Dans un courrier adressé le 23 mars 2012 à M. A de X , la SARL CHÂTEAU D’ALPHERAN conteste encore l’affirmation de celui-ci concernant l’accès au logement litigieux et le menace de solliciter par voie de référé « une autorisation judiciaire pour ouvrir la serrure en présence d’un huissier ».
En présence de ces affirmations contraires et faute d’élément objectif à leur soutien , l’affirmation de M. A de X selon laquelle il aurait été privé de la possibilité d’accéder à son logement sera rejetée comme insuffisamment démontrée de même que les demandes indemnitaires consécutives pour préjudice de jouissance.
Il n’y a pas lieu de statuer au présent stade sur les demandes de M. A de X en paiement de travaux qui relèvent des comptes d’associés pendants entre eux. La créance ne présentant aucun caractère d’exigibilité et de certitude , la compensation demandée ne peut intervenir.

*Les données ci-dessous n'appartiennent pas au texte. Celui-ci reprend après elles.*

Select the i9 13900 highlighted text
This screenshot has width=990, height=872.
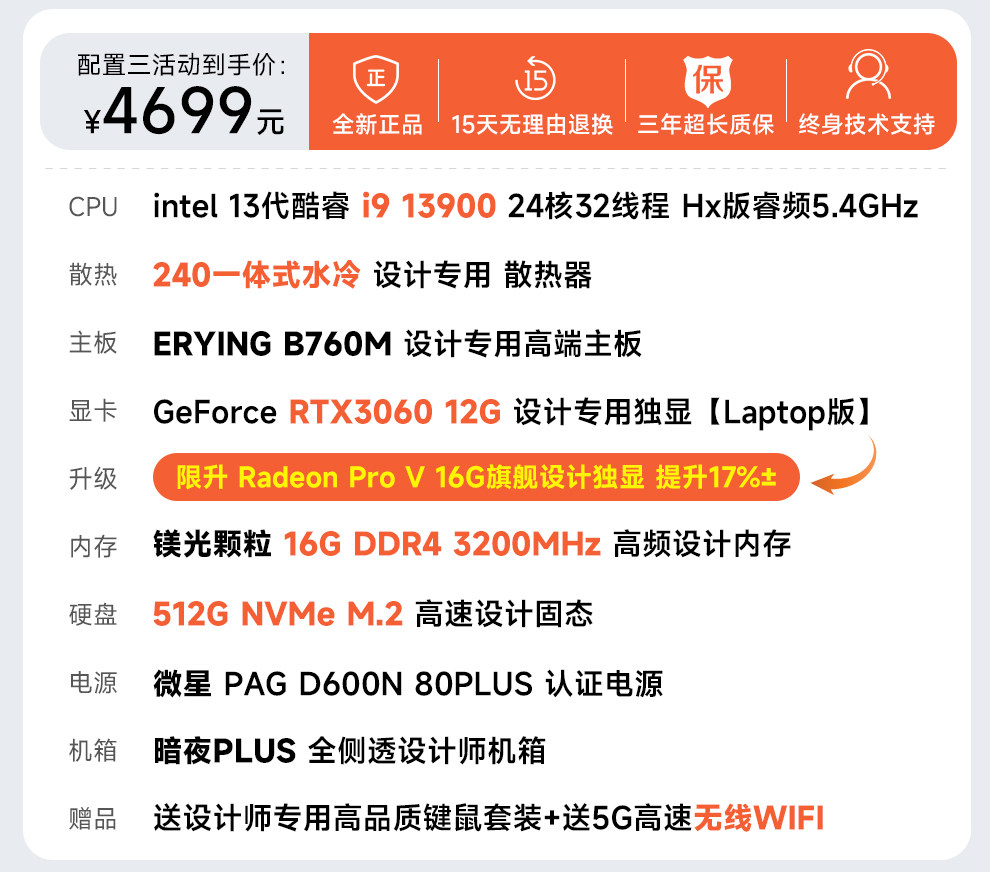click(429, 206)
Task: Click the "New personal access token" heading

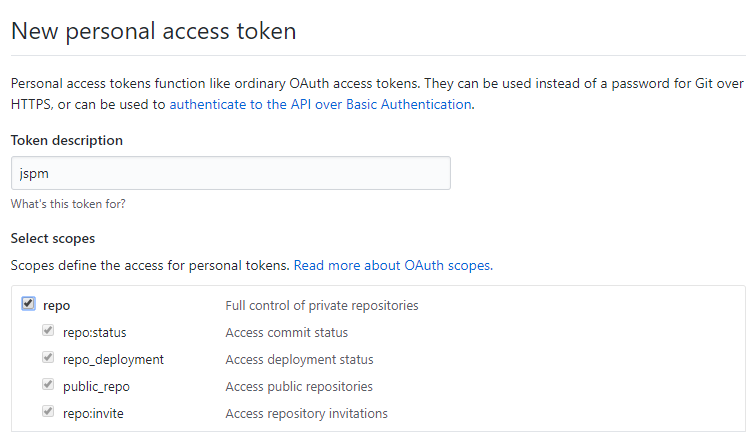Action: pos(153,31)
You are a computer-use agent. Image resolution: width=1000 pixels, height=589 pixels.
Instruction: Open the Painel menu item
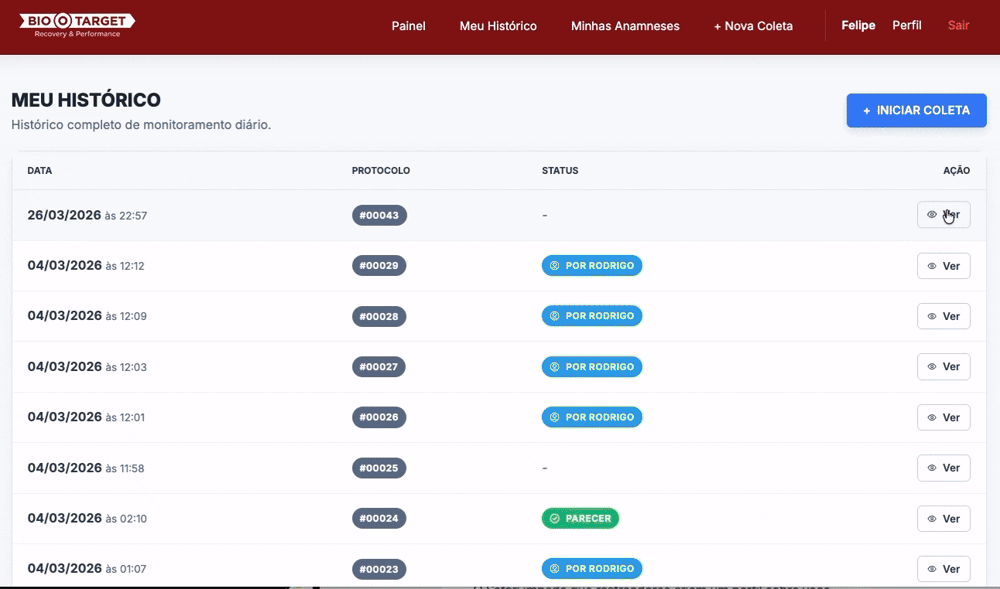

M. A de X ne démontre pas les fautes qu’il impute à la SARL CHÂTEAU D’ALPHERAN ni que l’action engagée à son encontre présente un caractère abusif.
Sa demande indemnitaire pour préjudice moral sera des lors rejetée.
Sur la demande de la SARL CHÂTEAU D’ALPHERAN au titre de l’arriéré locatif:
Le bail du 1er avril 2011 liant valablement les parties et M. A de X ne démontrant pas avoir été dans l’impossibilité d’user du bien loué , le jugement déféré sera confirmé en ce qu’il l’a condamné au paiement de l’arriéré locatif arrêté au 30 novembre 2012. Il sera fait droit , faute de résiliation démontrée au présent stade ou de restitution des lieux par le locataire,à la demande actualisée de la SARL CHÂTEAU D’ALPHERAN qui se verra allouer la somme de 12.000 euros à titre d’arriéré locatif arrêté au 30 septembre 2013 ainsi que la somme de 400euros par mois au titre du loyer dû, jusqu’ à la libération effective des lieux manifestée par la remise des clefs .
Sur l’article 700 du code de procédure civile et les dépens.
Il n’apparaît pas équitable de faire application en l’espèce des dispositions de l’article 700 du code de procédure civile.
Chacune des parties succombant partiellement supportera par moitié la charge des dépens
PAR CES MOTIFS
LA COUR, statuant publiquement, contradictoirement.
Confirme le jugement déféré en ce qu’il a :
— débouté la SARL CHÂTEAU D’ALPHERAN de sa demande tendant à constater l’inexistence, ou à prononcer l’inopposabilité ou l’annulation du bail liant les parties en date du 1er avril 2011.
— condamné M. A de X au paiement de la somme de 8.000 euros à titre d’arriéré locatif au 30 novembre 2012.
Le réformant sur le surplus.
Déclare irrecevable la demande de la SARL CHÂTEAU D’ALPHERAN tendant au prononcé de la résiliation du bail liant les parties.
Y ajoutant
Condamne M. A de X au paiement de la somme de 12.000 euros au titre de l’arriéré locatif arrêté au 30 septembre 2013 que la somme de 400 euros par mois au titre du loyer dû, jusqu’ à la libération effective des lieux manifestée par la remise des clefs .
Rejette toute autre demande.
Condamne chacune des parties à supporter par moitié la charge des dépens, distraits conformément aux dispositions de l’article 699 du code de procédure civile.